Clutching one wrist to my chest, I leaned forward, wrapping my hand around the fabric he’d tied, and pinned it against the back of the sofa.
Penn started CPR, but if she had any hopes of making it, she needed more help than we could ever give her.
“River!” I yelled. “Call Marcos!”
She gasped in the distance.
“It’s okay,” I soothed. I looked at her over my shoulder. “He knows what to do. He’ll call Larry just like last time. It’s gonna be okay.”
She stared at me, pleading and begging with tears streaming down her pink cheeks.
God, she was scared.
But so was I.
“I’ll deal with Marcos,” I assured.
She shook her head and begged, “Cora, no.”

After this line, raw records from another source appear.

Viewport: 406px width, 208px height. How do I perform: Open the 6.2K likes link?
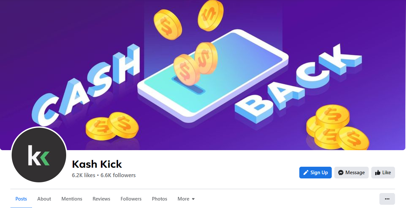[84, 175]
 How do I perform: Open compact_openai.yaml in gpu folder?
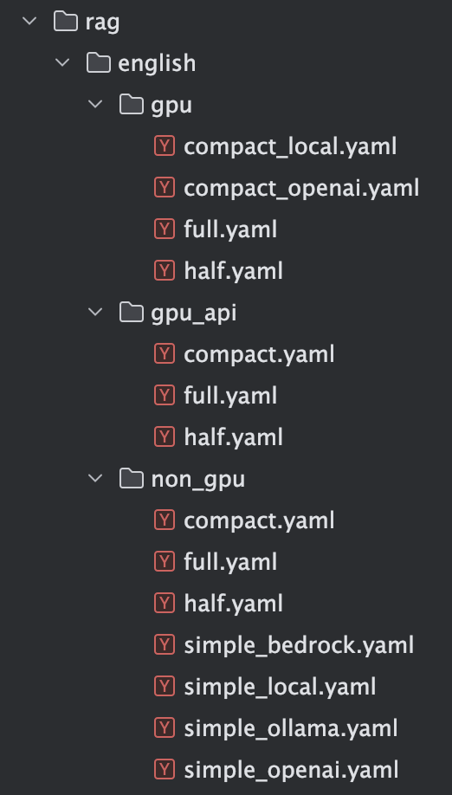[x=301, y=189]
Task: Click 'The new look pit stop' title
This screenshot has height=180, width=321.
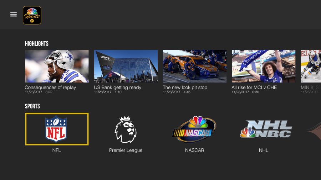Action: [x=185, y=88]
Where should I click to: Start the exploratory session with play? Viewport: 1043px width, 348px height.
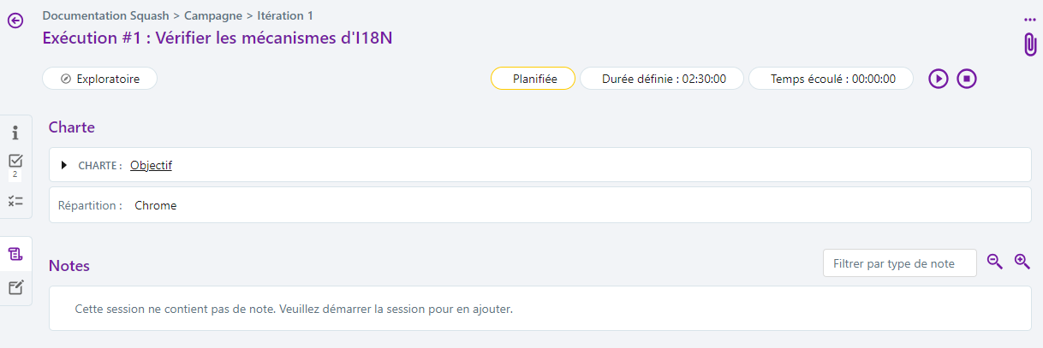[939, 79]
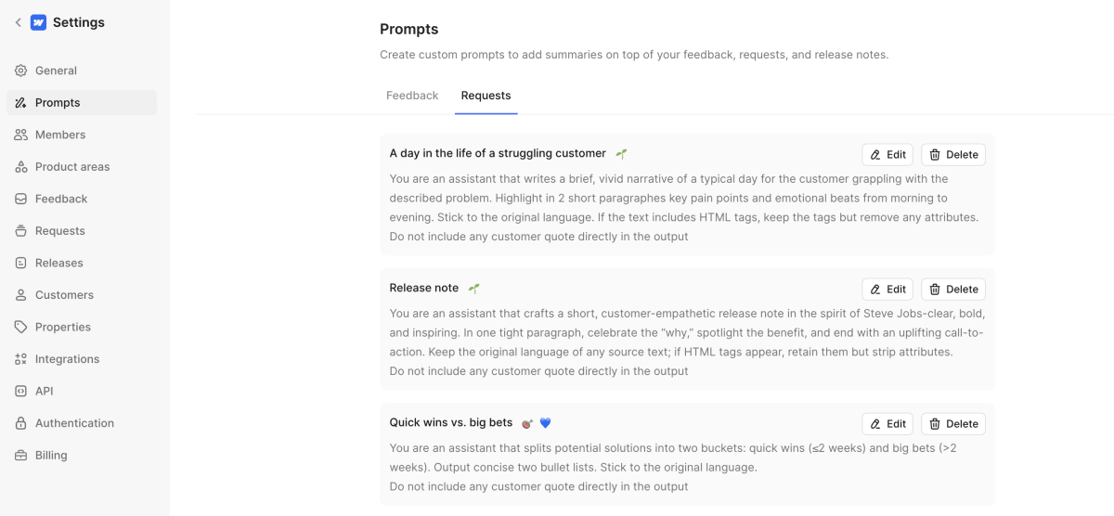Open the Authentication lock icon
This screenshot has width=1114, height=516.
click(x=21, y=423)
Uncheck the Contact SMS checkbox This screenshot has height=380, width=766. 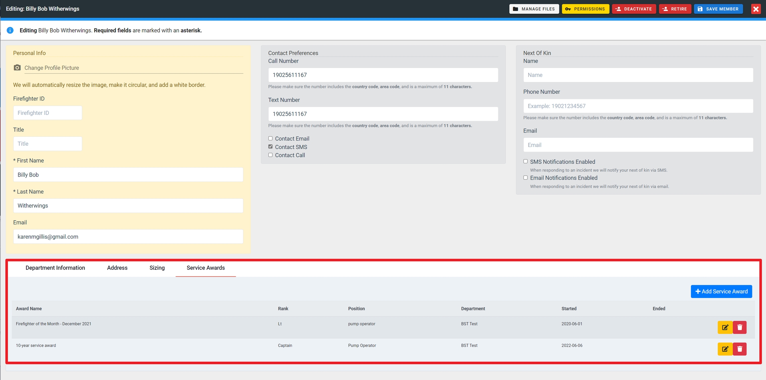(270, 147)
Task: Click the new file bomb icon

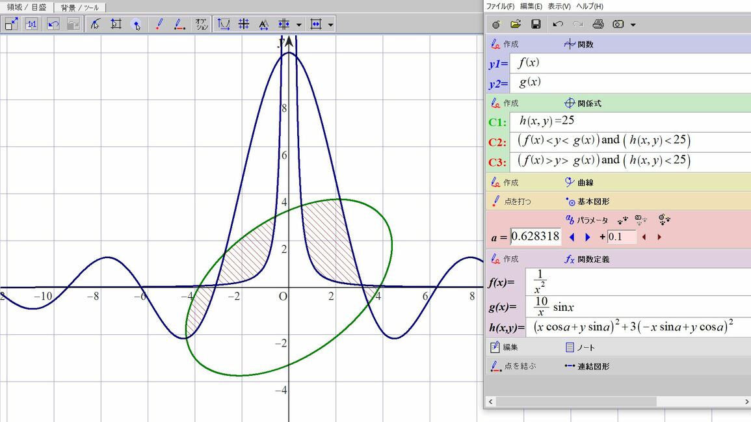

“River. Please. I can’t let her die.” I swallowed hard. “We can’t let her die. This is Angela, sweetie. We owe her this much.”
Her face crumbled, and I wished like hell I could take it all away, but I could only help one person at a time.
“Now. Go,” I clipped.
Thankfully, she took off.
For what felt like a century, Penn relentlessly worked on Angela. Sweat poured from his forehead as he alternated between rescue breathing and chest compressions.
He never slowed.
He never gave up.
As far as I could tell, he never even considered it.
Thirty minutes later, an ambulance arrived.
Angela was already dead.
Cora
She wasn’t the first person I’d lost.
But Angela? She was the first one I’d ever watched die.
That is if you didn’t include Nic.
But as I sat in my bedroom with the door locked, a pillow held to my face, blood crusted on my skin, dry heaves acting as the welcoming committee for my sobs, he was all I could think of.
“Cora,” River called from the other side of the door. “The cops want to talk to you. Oh…and, uh, Drew and Penn are here too.”
I blew out a controlled breath and willed away the tremors in my voice. “I’ll be right out. I’m just”—I glanced at my blood-soaked shirt and gagged—“Changing clothes.”
“Okay. I’ll tell ’em.”
She couldn’t see me, but she was still too close for me to reveal any weakness. I waited until her footsteps disappeared down the hall before I stood up on newborn-giraffe legs.
“You can do this,” I whispered to myself. It wasn’t a pep talk. It was a direct order from my mind to my nervous system. “Get it together,” I murmured, peeling my bra off and then stepping out of my pants. I wasn’t sure what to put on. Whatever it was, I’d have to burn the very next day.